"Il fantasma di Alexander Wolf" di Gajto Gazdanov

“Il fantasma di Alexander Wolf” di Gajto Gazdanov

Recensione di “Il fantasma di Alexander Wolf” di Gajto Gazdanov.

Il miglior cavallo che io abbia mai posseduto era uno stallone dal mantello bianco, mezzosangue, di grosse dimensioni, dal trotto particolarmente ampio e disteso. Era talmente bello che mi veniva fatto di paragonarlo a uno di quei destrieri di cui si parla nell’Apocalisse. Un paragone ben indovinato – per quanto mi riguarda personalmente – visto che proprio in groppa a questo cavallo andai a briglia sciolta incontro alla morte.

Potrebbe iniziare così il romanzo di Gajto Gazdanov, ormai un classico della letteratura russa, pubblicato da Voland nel 2002 e uscito, sempre con questa casa editrice, nel 2014 in una nuova edizione molto elegante e con una nuova veste: in copertina il primissimo piano di un magnifico cavallo bianco. Forse un lipizzano? Destinato a giocare un ruolo di primo piano nella storia del Novecento.

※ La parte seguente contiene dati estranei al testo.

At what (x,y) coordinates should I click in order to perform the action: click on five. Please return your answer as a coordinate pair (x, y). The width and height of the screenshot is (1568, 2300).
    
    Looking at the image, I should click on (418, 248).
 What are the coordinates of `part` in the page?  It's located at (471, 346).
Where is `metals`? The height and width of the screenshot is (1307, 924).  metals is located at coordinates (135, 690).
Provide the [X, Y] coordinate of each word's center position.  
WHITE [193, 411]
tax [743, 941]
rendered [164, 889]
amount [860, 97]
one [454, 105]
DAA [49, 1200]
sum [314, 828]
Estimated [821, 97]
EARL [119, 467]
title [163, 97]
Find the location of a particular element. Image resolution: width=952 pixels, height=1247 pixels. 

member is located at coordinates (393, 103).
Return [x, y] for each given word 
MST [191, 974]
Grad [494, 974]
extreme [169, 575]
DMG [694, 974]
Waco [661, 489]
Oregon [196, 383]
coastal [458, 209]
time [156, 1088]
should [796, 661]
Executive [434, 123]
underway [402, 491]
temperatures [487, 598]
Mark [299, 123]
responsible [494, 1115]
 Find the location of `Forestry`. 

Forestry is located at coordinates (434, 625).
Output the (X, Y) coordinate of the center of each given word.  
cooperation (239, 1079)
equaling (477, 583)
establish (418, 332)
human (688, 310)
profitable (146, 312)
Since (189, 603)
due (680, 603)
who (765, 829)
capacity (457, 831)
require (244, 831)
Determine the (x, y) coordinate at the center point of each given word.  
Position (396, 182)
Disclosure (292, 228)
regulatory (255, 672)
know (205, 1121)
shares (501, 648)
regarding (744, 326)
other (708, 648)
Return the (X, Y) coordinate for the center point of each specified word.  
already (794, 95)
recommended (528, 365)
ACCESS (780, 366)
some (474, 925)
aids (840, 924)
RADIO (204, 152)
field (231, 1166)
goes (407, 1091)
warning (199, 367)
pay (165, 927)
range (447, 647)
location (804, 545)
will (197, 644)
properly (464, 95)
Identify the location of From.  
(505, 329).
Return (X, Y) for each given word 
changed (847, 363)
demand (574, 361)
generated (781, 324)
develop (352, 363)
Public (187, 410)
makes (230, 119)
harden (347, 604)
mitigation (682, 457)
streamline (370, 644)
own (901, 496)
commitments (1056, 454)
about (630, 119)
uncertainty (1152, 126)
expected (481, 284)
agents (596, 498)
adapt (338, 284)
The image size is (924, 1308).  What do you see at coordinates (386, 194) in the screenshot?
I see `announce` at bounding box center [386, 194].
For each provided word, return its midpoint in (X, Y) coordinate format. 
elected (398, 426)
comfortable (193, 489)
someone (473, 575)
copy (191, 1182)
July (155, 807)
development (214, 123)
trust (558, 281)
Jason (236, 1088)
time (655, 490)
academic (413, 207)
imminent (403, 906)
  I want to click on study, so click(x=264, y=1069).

Il brano riportato è l’incipit metaletterario di un racconto nel racconto: Avventura nella steppa. Con tale accorgimento l’autore introduce nell’opera stessa un duplice punto di vista su uno stesso episodio che scopriremo fondamentale per comprendere il dipanarsi degli avvenimenti raccontati. Da un lato c’è il narratore e protagonista, un uomo che si definisce autore dell’unico omicidio da me commesso, dunque si presenta dalla prima pagina come un assassino, e il lettore dovrà identificarsi con un personaggio tormentato dal senso di colpa per buona parte della sua vita. Dall’altro c’è uno scrittore che pubblica un racconto autobiografico ispirato a un evento ben preciso.

L’episodio fondante di questa colpa risale agli anni della guerra civile in Russia: proprio nella steppa russa due soldati nemici si affrontano in uno scontro a fuoco. Sono entrambi a cavallo il narratore monta una magra giumenta morella e Wolf, invece, diventando topos letterario dell’eroe, appare come un cavaliere su un enorme cavallo bianco, immagine di forte richiamo biblico. L’esito di tale confronto sembrerebbe scontato; da un lato un ragazzino di sedici anni, dai lineamenti ordinari, prematuramente uscito dall’adolescenza, dall’altro un vero uomo, biondo, di bell’aspetto. Il bianco stallone incarna l’immagine del destriero fedele che accompagna il paladino. La letteratura presenta in questa veste l’eroe fin dai tempi della cavalleria di Carlo Magno. Si veda la definizione homme cheval sabre in una delle pagine indimenticabili della narrativa francese contemporanea, in cui Claude Simon celebra il cavaliere per eccellenza che ha caratterizzato la storia europea fatta di guerre e conquiste.

La musica è protagonista assoluta del romanzo: spesso suonata al piano e talvolta dalle voci struggenti di violini che fanno da sottofondo a scene salienti, episodi e incontri amorosi. Vengono eseguiti alcuni pezzi di Skrjabin, non sappiamo quali ma sicuramente svolgono la duplice funzione di contestualizzare il momento storico, e strizzare l’occhio alla moda dell’epoca/rievocare l’atmosfera di quegli anni. Questa citazione musicale potrebbe non essere casuale, il compositore ha cercato di applicare/esprimere con successo la sinestesia in musica e ciò si ritrova anche nel testo: il narratore, sorpreso nel sentir cantare la sua donna, definisce la romanza spagnola, una di quelle arie che non possono che provenire da un paese del sud e non si concepiscono lontano dal calore del sole. (…) era una melodia che racchiudeva in sé la luce, come altre contengono la neve e in altre ancora è possibile sentire la notte.

Ma la sinestesia è anche la cifra stilistica del romanzo: il narratore paragona la donna amata a una muta sinfonia di pelle e muscoli e ascoltando un piano lontano, immagina che le note ben distinte siano enormi gocce di suoni che cadono su un vetro.